His that inverted glory.

Hate, envy, oft the Douglas bore;

But he has superadded more,

And sunk them in contempt.

Follies and crimes have stained the name;

But, Queensberry, thine the virgin claim—

From aught that’s good exempt.”

He was appointed to the Household of George III.; but when the King’s malady declared itself in 1788, he, in common with many other courtiers, veered round to the side of the Prince of Wales. George recovered, and the Duke was dismissed. His profligacy was a byword, and he pursued pleasure to the end of his days. He built a palace at Richmond, where many orgies took place. But he tired of that residence, as he wearied of most people and most things. “What is there to make so much of in the Thames? I am quite tired of it. There it goes, flow, flow, flow, always the same.” At the end of his days he sat on the balcony of a ground-floor room of his Piccadilly mansion, and ogled the passers-by, while a footman held a parasol over his head, and another was ready to follow and find out the residence of any pretty girl that passed. Yet “Old Q.” had wit in plenty, loved music, and was not without appreciation of letters and art. One of his greatest friends was George Selwyn; and, while both accredited themselves with the paternity, neither knew which was the father of Maria Fagniani. This young lady became Selwyn’s ward and the inheritrix of the greater part of his fortune, while the Duke left her his residence in Piccadilly, a villa at Richmond, and a hundred and fifty thousand pounds; and her husband, Lord Yarmouth, afterwards third Marquis of Hertford, as the Duke’s residuary legatee, came into about two hundred thousand pounds.

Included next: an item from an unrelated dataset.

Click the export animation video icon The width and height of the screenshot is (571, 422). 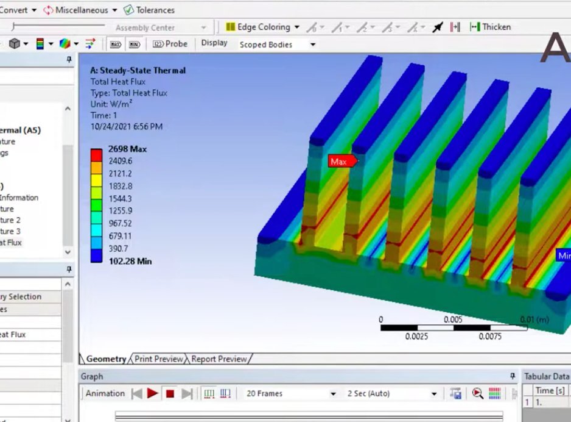455,393
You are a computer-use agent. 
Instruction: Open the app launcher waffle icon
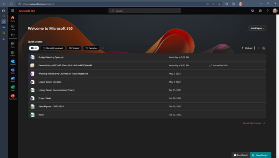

“Old Q.” was a dangerous man at the card-table. The turf had no mysteries for him. He was ever ready to bet, and he preferred to bet on something that was very nearly a certainty. He was full of resource, and his success was due at least as much to his cleverness as to his luck. His was the day of wagers, and at White’s a betting-book was laid upon a table for all bets made in the building to be inserted. His name frequently occurs therein:

June 1751.—Lord March wagers Captain Richard Vernon fifty guineas to twenty that Mr St Leger is married before him.” The bet requires the explanatory note that “him” stands for Captain Vernon.